- [WHAT THIS TASK INVOLVES] Leave the images out and repeat the data exactly as given.

- [AVAILABLE DATA]
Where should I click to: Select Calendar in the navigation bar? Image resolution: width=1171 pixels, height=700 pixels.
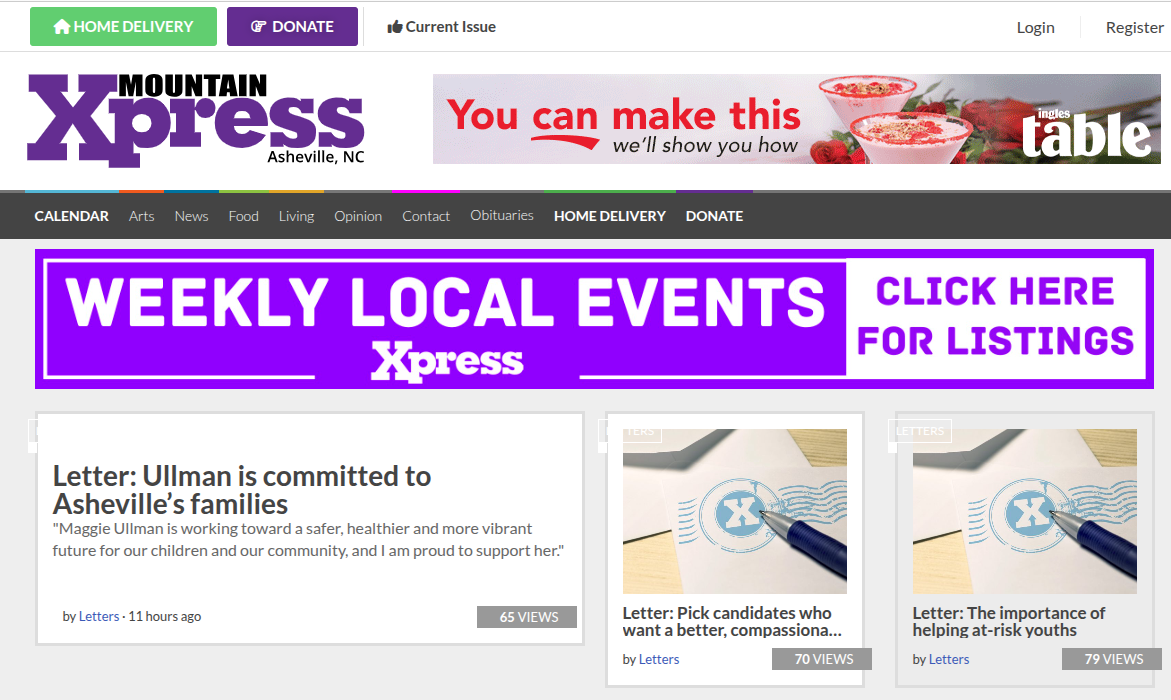click(x=72, y=216)
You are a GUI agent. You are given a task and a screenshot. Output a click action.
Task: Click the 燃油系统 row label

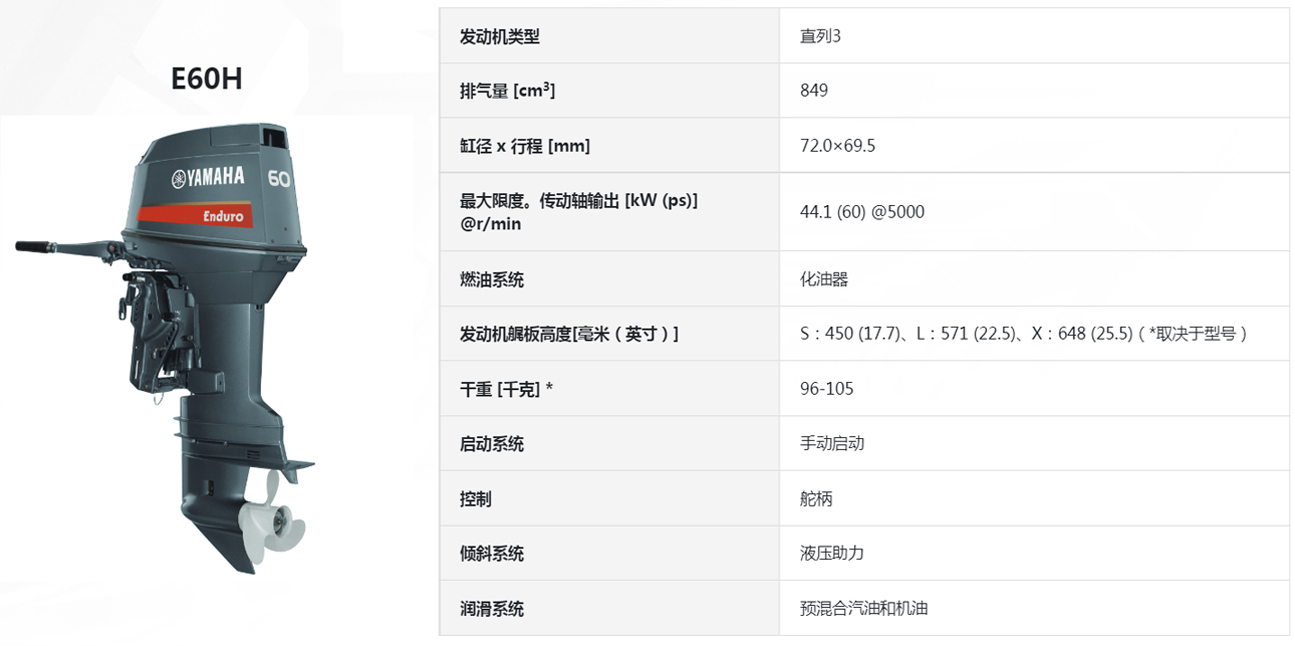coord(492,279)
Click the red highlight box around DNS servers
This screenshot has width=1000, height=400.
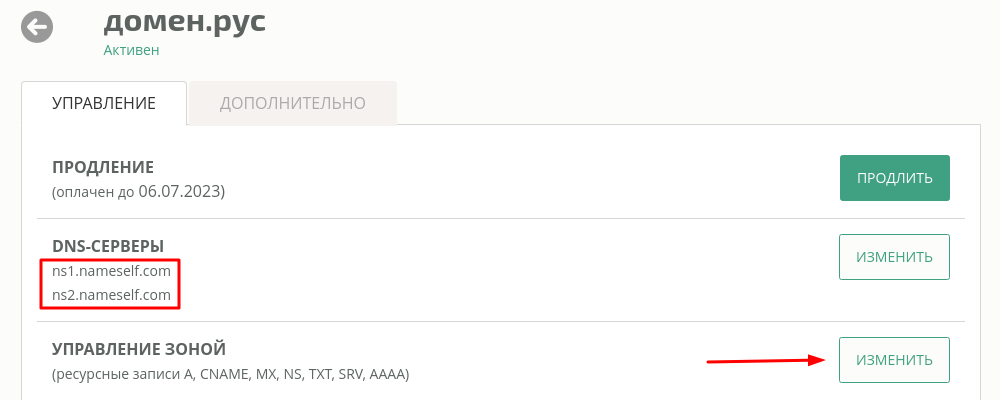[x=110, y=284]
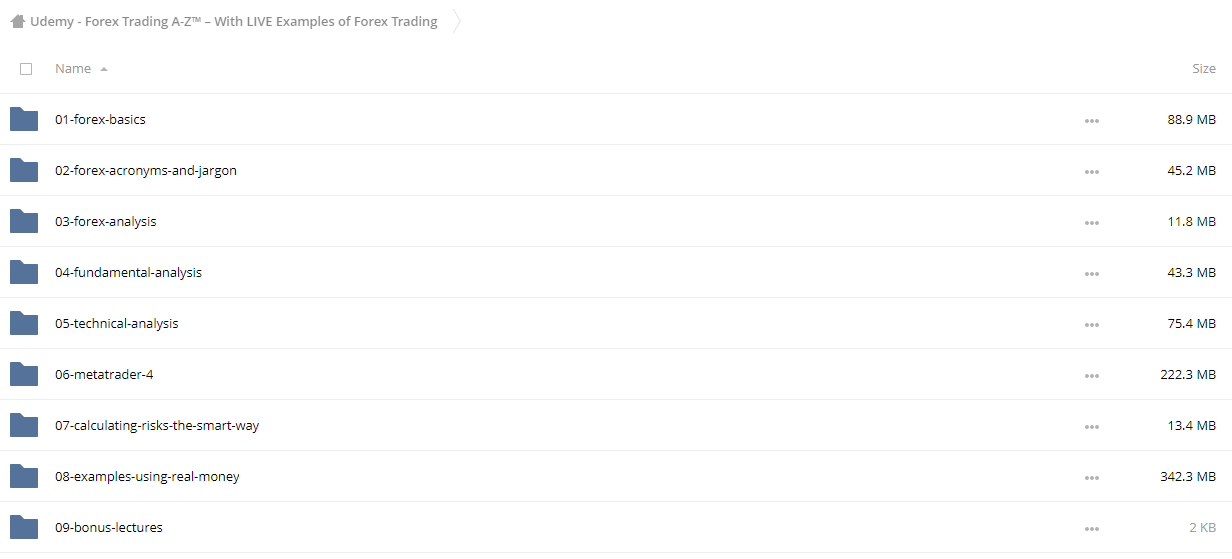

- [EXERCISE OUTPUT]
Where should I click to: Select Calendar in the navigation bar? Image resolution: width=1171 pixels, height=700 pixels.
click(x=72, y=216)
You are a GUI agent. You are given a task and a screenshot. Output a click action.
Task: Click the 燃油系统 row label

coord(492,279)
Click the red highlight box around DNS servers
This screenshot has width=1000, height=400.
[x=110, y=284]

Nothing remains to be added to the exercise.